4 × 105 naive CD8 T-cells from CD45.1+ F5 TCR transgenic mice (B6.SJL-PtprcaPepcb/BoyCrl-Tg(CD2-TcraF5, CD2-TcrbF5)1Kio/Jmar) recognizing the NP68 epitope were transferred intravenously in congenic CD45.2+ C57BL/6 mice (C57BL6/J). The day after recipient mice were inoculated intranasally with 2 × 105 PFU (plaque forming units) of a vaccinia virus expressing the NP68 epitope (39). From day 4 to day 22 post-infection, the spleens of infected animals where harvested and the number of F5 transgenic CD8 responder T-cells was assessed by flow cytometry, based on CD8/CD45.1/CD45.2 expression, to distinguish F5 TCR-transgenic responder (CD45.1+CD45.2) from host (CD45.1CD45.2+) CD8 T-cells. Naive (CD44 Mki67 Bcl2+), effector (CD44+ Bcl2-) and memory (CD44+ Mki67 Bcl2+) CD8 T-cells have been identified (40). All experimental procedures were approved by an animal experimentation ethics committee (CECCAPP; Lyon, France), and accreditations have been obtained from the French government.

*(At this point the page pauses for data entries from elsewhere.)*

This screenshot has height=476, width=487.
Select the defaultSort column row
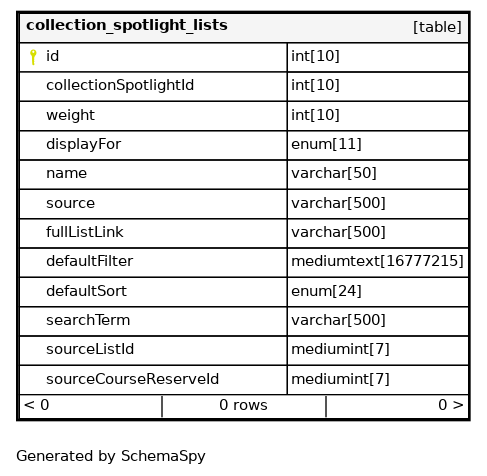[x=244, y=292]
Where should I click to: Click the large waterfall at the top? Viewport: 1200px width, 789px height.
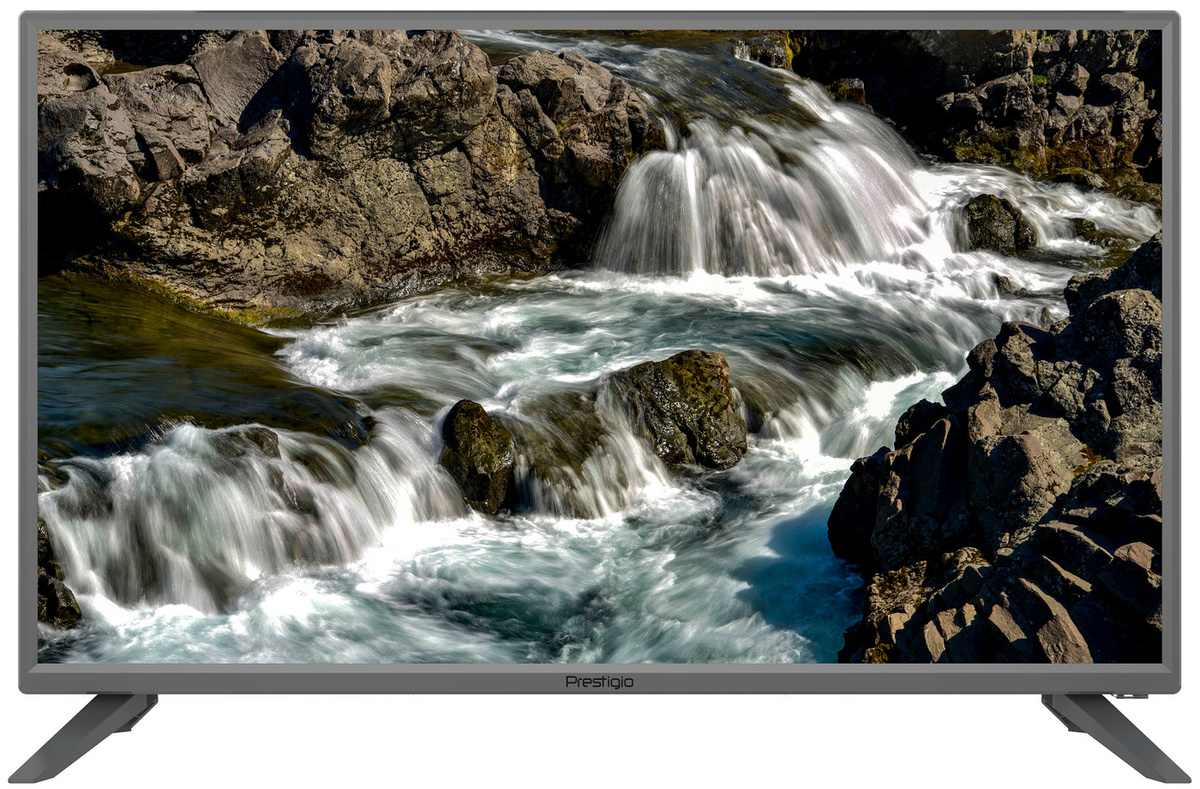[x=760, y=200]
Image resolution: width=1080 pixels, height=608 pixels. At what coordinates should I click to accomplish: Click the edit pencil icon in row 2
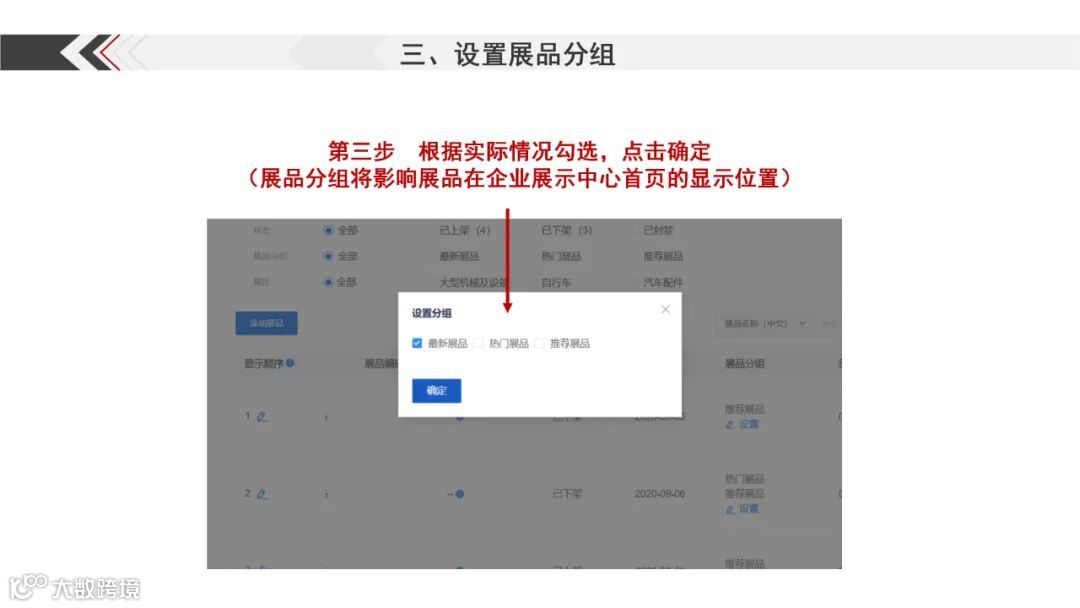tap(262, 494)
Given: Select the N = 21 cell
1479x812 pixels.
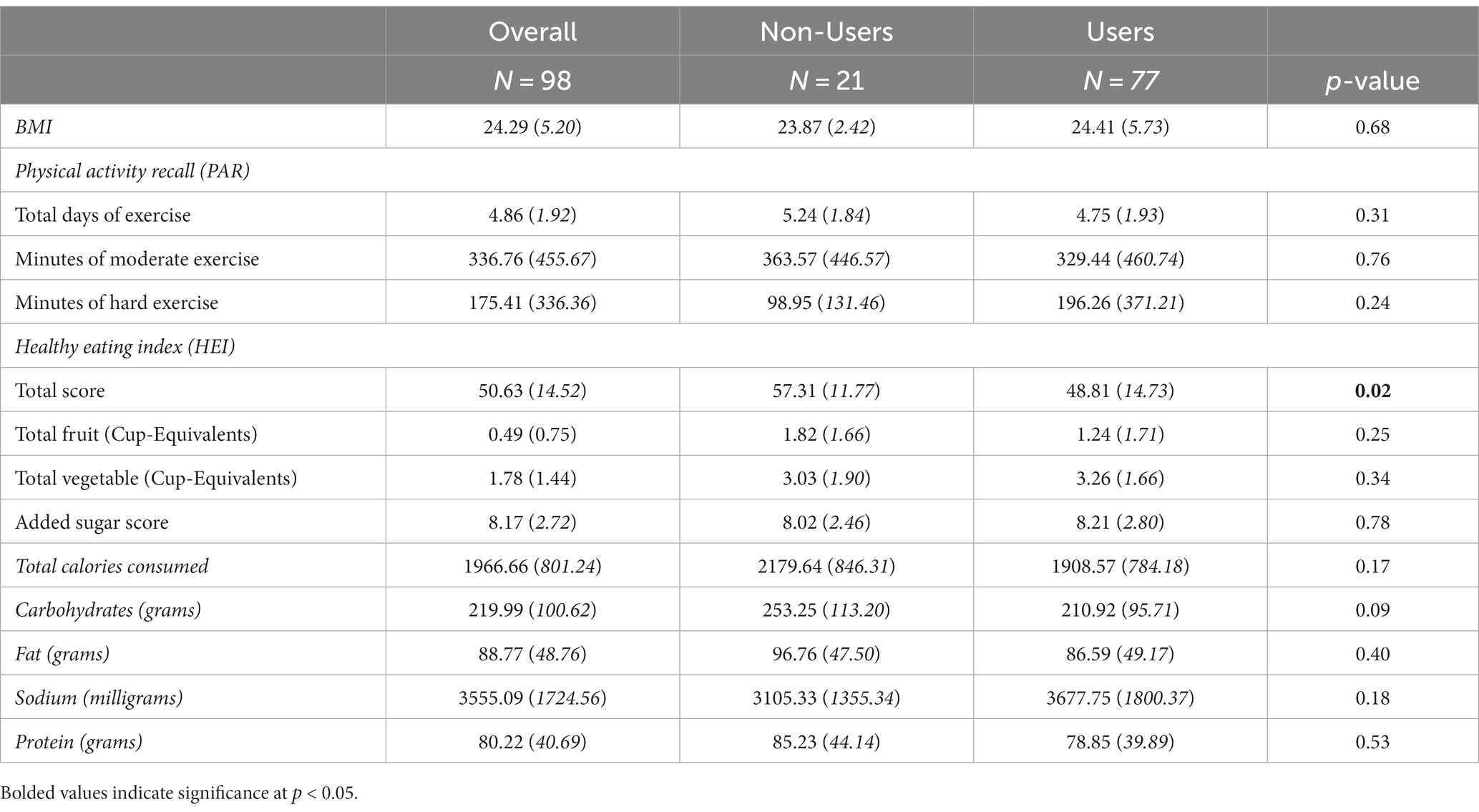Looking at the screenshot, I should pyautogui.click(x=826, y=80).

OT1 CD8 T cells mRNA expression data time courses come from the ImmGen project ( According to the information provided on, the in vivo mRNA data (Figure 4) were generated for OT1 T-cells stimulated in similar experimental settings i.e., the response of transferred OT1 TCR-transgenic CD8 T-cells following infection by vesicular stomatitis virus expressing their cognate antigen.

2.2. Molecular Regulation and IL2 Diffusion

We aim at describing the molecular regulation within each CD8 T-cell during a response to an acute infection, and how the dynamical molecular state of a cell characterises its differentiation stage. We present on Figure 1 the MRN that will be used throughout this manuscript and give a detailed description in Table 1. It contains several key molecular factors involved in CD8 T cell proliferation, differentiation, apoptosis, and cell communication. This is an updated version of the MRN developed in Prokopiou et al. (36) and Gao et al.(37) that was limited to the description of differentiation up to the effector stage. To account for differentiation into memory cells, we introduced the protein Eomes and its interactions with the rest of the network as documented in the literature. Indeed, Eomes is involved in the development of essential properties of memory cells such as survival, lymph node homing capacities or faster response to antigenic stimulation (11, 12, 14).


Figure 1. Simplified molecular regulatory network in a CD8 T-cell. Red molecular factors dynamics are described by Equations (1–6); yellow molecular factors dynamics are described by Equation (7); black arrows: promotion or secretion; green arrows: transition between activated and non-activated form of IL2R; red dashed arrows: inhibition. The meaning of the numbered arrows is reported in Table 1.


Table 1. Description of the molecular signalling pathways in Figure 1 and corresponding bibliographic references.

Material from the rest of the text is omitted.